Since 1937, temperature has been measured with equipment supplied by the U.S. National Weather Service and certified to their published specifications (Wright 1995). Routine operations began in 1932, but neither daily summary nor full hourly data are currently available for the period from 1932 to 1934. Therefore, the two temperature datasets examined here both cover the period from 1 January 1935 to 31 December 2003. The first is the hourly temperature, referred to as hourly, obtained from either direct observation (sling psychrometer) or continuous thermograph recordings referenced to the nearest direct observation (every 3 or 6 h). The second, called maxmin, is the daily maximum and minimum temperatures from self-registering thermometers. From 1 January 1935 to 31 December 1939, these self-registering thermometers were read twice a day at 0730 and 1930 local time; thus, the daily maxima and minima are potentially subject to correction due to “time of observation bias” (Janis 2002). Time of observation bias is a statistical bias that may be introduced to a dataset when the daily period of measurement is different from the local calendar day, as minima or maxima can potentially be double counted. Since 1 January 1940, four daily observations were made of the maximum and minimum thermometers at approximately 0100, 0700, 1300, and 1900 local time, thus, adequately representing the true local daily extremes (Janis 2002). No correction was applied to the 1935–39 max–min data.

The max–min record contains no missing data, while the hourly record is missing 85 complete days (including days with more than 3 hours missing, which were discarded) and 45 other scattered individual observations. Daily maximum, minimum, mean, and DTR were calculated from the hourly dataset, and seasonal and annual maximum, minimum, mean, and DTR were calculated from both the hourly and the max–min datasets. Times of daily extremes were obtained from the hourly record. In the case of duplicate extreme temperatures in one day, the first hour encountered was used.

Ideally, a test for homogeneity of the data would be performed by comparing to similar, neighboring stations. However, there are no other year-round, long-term elevated stations in the northeastern United States. The Historical Climate Network contains 11 surface stations, shown in Fig. 1, within 1° latitude and 1° longitude of Mount Washington with quality controlled data available through 1994 (Easterling et al. 1996): 1) Bethlehem, New Hampshire (No. 270703; 44°17′N, 71°41′W, 421 m MSL); 2) Durham, New Hampshire (No. 272174; 43°9′N, 70°57′W, 24 m MSL); 3) First Connecticut Lake, New Hampshire (No. 272999; 45°5′N, 71°17′W, 506 m MSL); 4) Hanover, New Hampshire (No. 273850; 43°42′N, 72°17′W, 184 m MSL); 5) Keene, New Hampshire (No. 274399; 42°57′N, 72°19′W, 155 m MSL); 6) Farmington, Maine (No. 172765; 44°41′N, 70°9′W, 128 m MSL); 7) Gardiner, Maine (No. 173046; 44°13′N, 69°47′W, 43 m MSL); 8) Lewiston, Maine (No. 174566; 44°6′N, 70°13′W, 55 m MSL); 9) Portland, Maine (No. 176905; 43°39′N, 70°18′W, 14 m MSL); 10) Chelsea, Vermont (No. 431360; 43°59′N, 72°27′W, 244 m MSL); and 11) St.
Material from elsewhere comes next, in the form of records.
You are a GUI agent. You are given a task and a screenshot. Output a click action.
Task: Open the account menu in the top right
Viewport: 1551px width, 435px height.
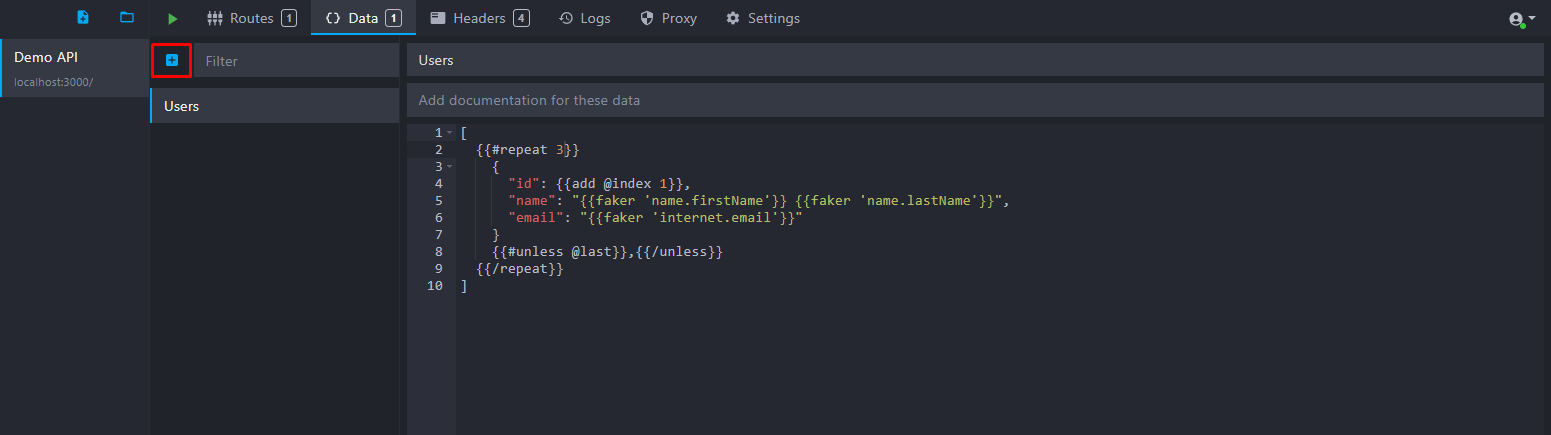pos(1521,19)
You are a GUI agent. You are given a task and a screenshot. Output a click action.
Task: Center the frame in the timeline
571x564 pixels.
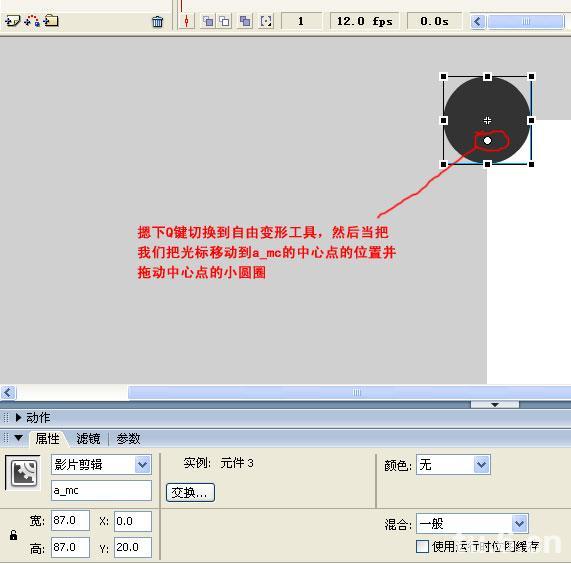tap(187, 21)
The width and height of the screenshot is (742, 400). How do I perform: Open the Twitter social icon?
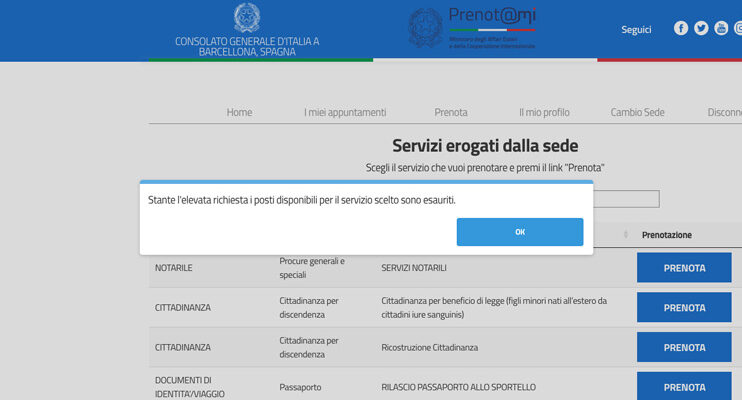(701, 28)
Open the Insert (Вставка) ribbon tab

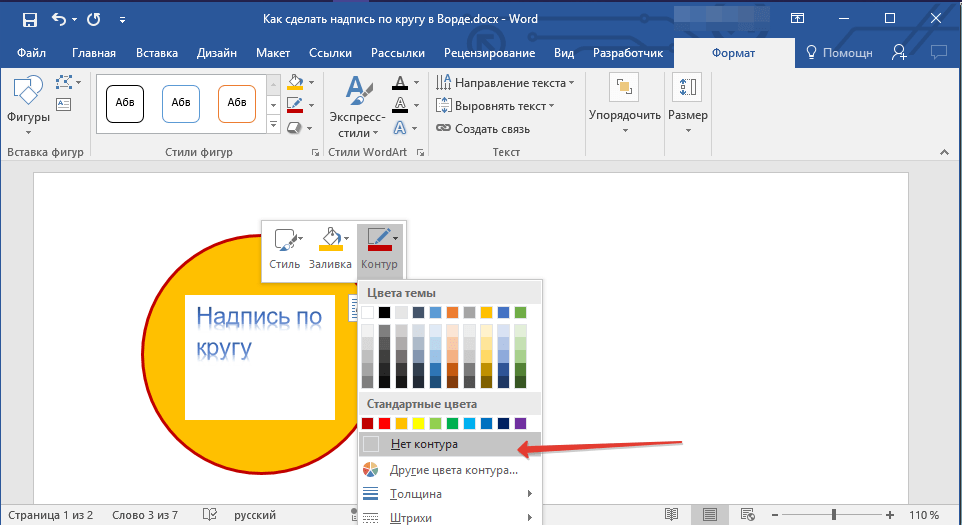(x=156, y=53)
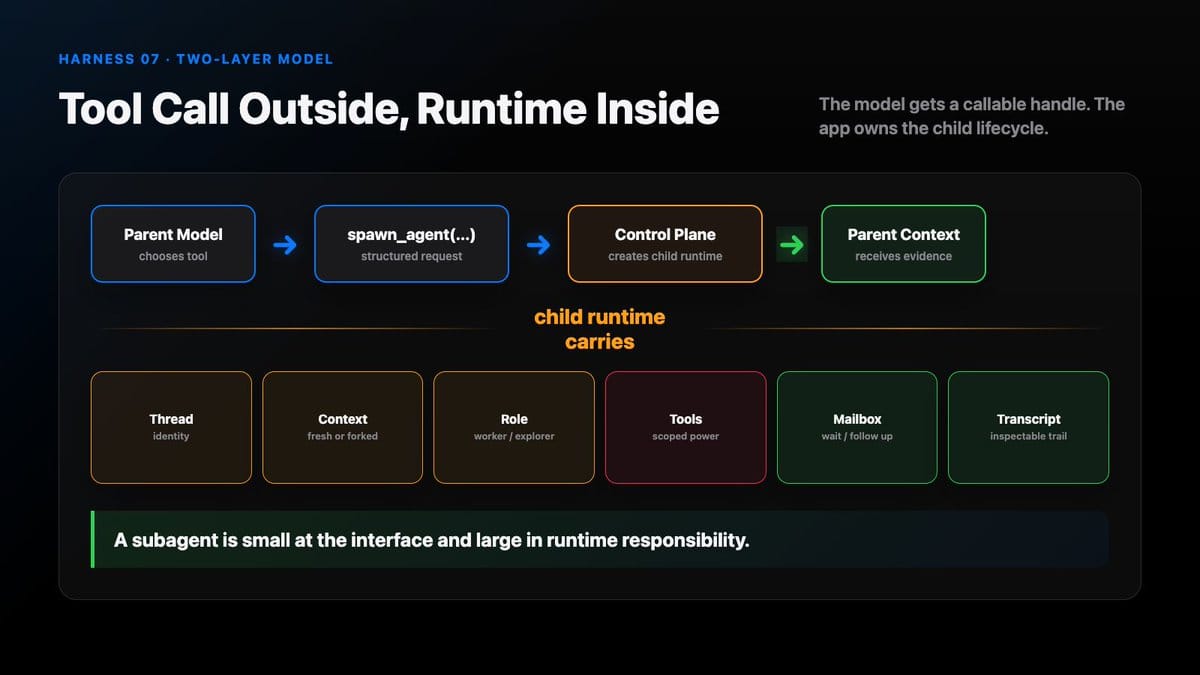1200x675 pixels.
Task: Click the subagent summary callout banner
Action: click(600, 540)
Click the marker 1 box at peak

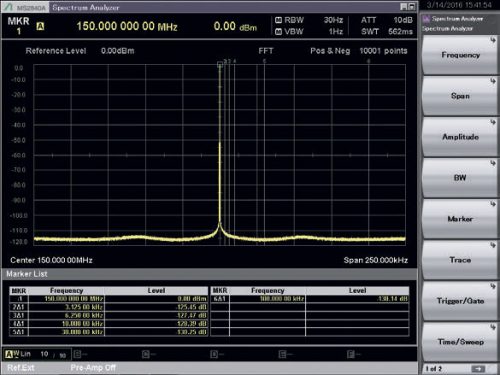pos(220,64)
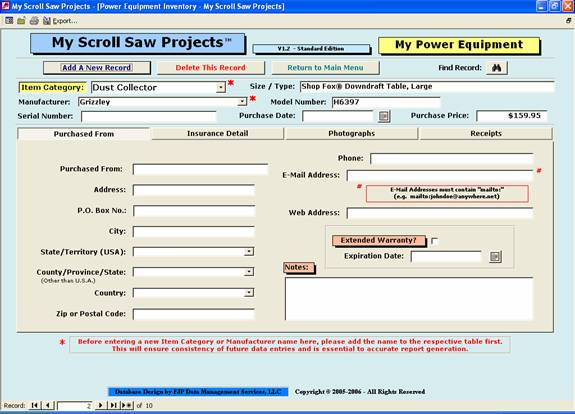The image size is (575, 414).
Task: Go to the first record
Action: point(34,405)
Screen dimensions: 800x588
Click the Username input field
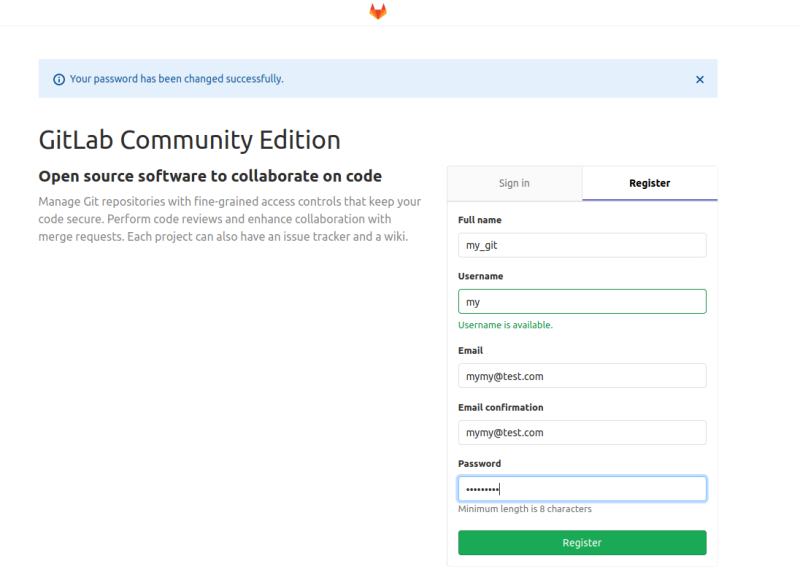pos(582,301)
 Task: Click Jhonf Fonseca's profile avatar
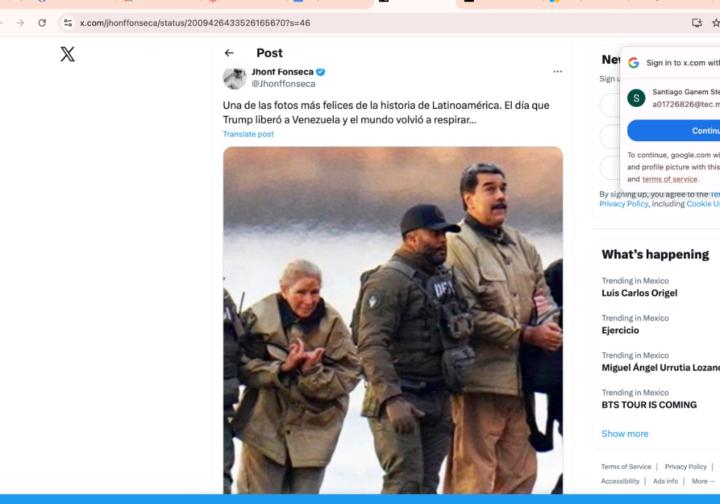[x=234, y=78]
Johnsbury, Vermont (No. 437054; 44°25′N, 72°1′W, 213 m MSL). The mean monthly maximum, minimum, and average temperatures from these 11 stations were compared to the monthly values for Mount Washington for the 1935–94 period. The standard normal homogeneity test (Alexandersson and Moberg 1997) was applied and revealed no significant single point shifts or trends in the Mount Washington record relative to the neighboring stations.

3. Results and discussion

a. Overall trends

Annual mean temperature and DTR are plotted in Fig. 5 along with results of linear regressions. Both hourly and max–min datasets are shown. The temperature trends and their statistical significances (for the full period as well as subperiods defined in section 3b) are summarized in Table 1. Mean temperature calculated from the max–min (hourly) dataset has increased 0.31°C (0.32°C) over 69 years. This is consistent with changes seen in the northeastern United States, which has, on average, increased 0.4°C from 1895 to 2000, with considerable spatial variation (NERAG 2001). Maximum temperature at Mount Washington has increased 0.24°C (0.23°C), while minimum temperature has increased 0.38°C (0.39°C) over the 1935–2003 period. Diurnal temperature range has decreased 0.14°C (0.16°C) over the same period.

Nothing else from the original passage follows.